*Data*
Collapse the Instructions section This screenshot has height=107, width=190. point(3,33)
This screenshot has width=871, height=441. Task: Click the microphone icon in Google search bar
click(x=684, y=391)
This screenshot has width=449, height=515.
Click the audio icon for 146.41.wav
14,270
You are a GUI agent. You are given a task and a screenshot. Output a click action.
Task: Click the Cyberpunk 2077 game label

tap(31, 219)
...
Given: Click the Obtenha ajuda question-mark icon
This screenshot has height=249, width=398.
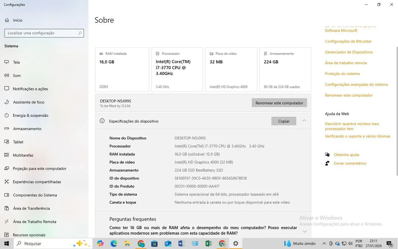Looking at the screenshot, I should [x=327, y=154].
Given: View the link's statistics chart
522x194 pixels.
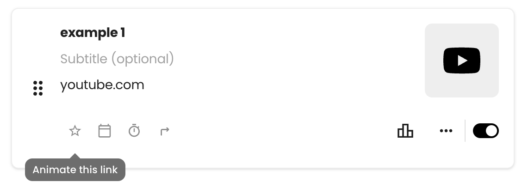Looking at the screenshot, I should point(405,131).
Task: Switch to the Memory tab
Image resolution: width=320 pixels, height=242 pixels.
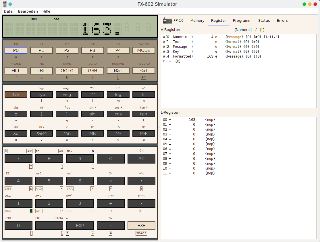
==
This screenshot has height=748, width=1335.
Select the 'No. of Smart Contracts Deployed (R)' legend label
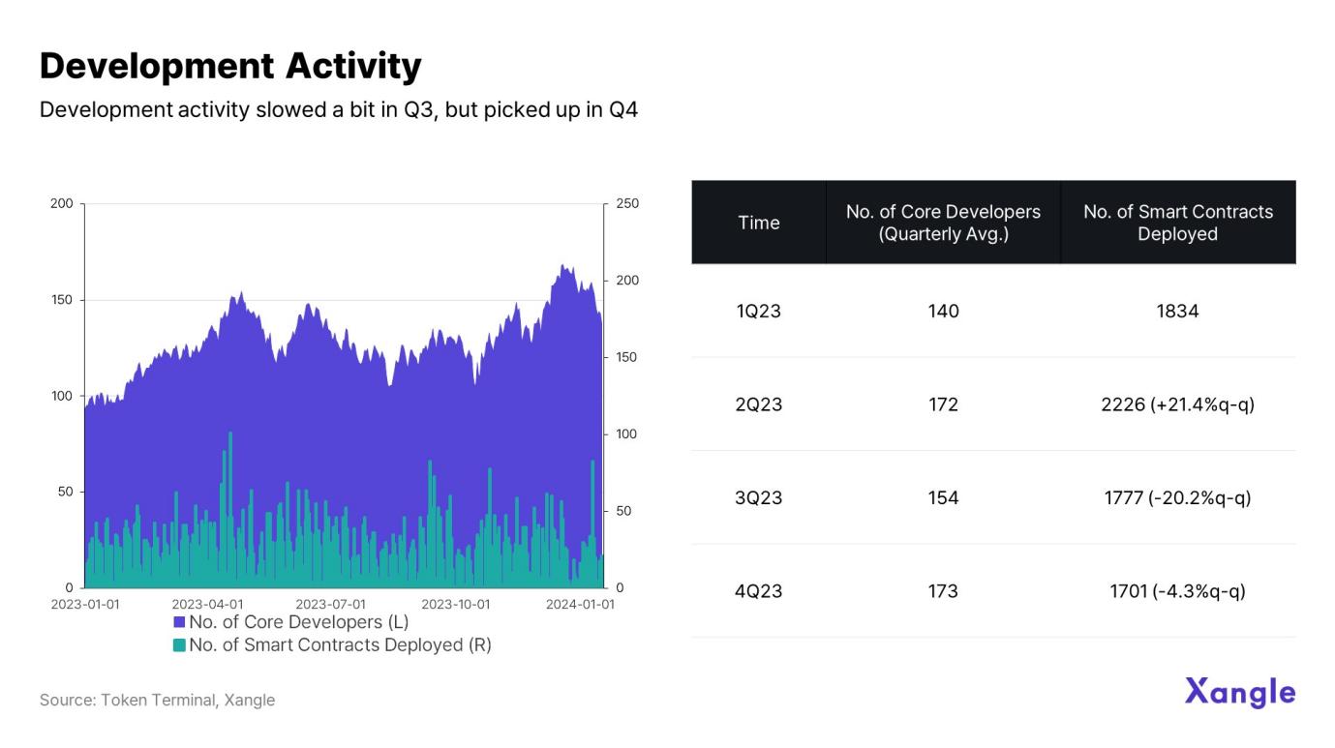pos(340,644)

*Activity*
Above are the records; from them, give again exactly the lines from the one containing "Collapse the Instructions" to the one containing "This screenshot has width=449, height=515.", both lines included, and nothing more.

*Task response*
Collapse the Instructions section This screenshot has height=107, width=190. point(3,33)
This screenshot has width=871, height=441. Task: Click the microphone icon in Google search bar
click(x=684, y=391)
This screenshot has width=449, height=515.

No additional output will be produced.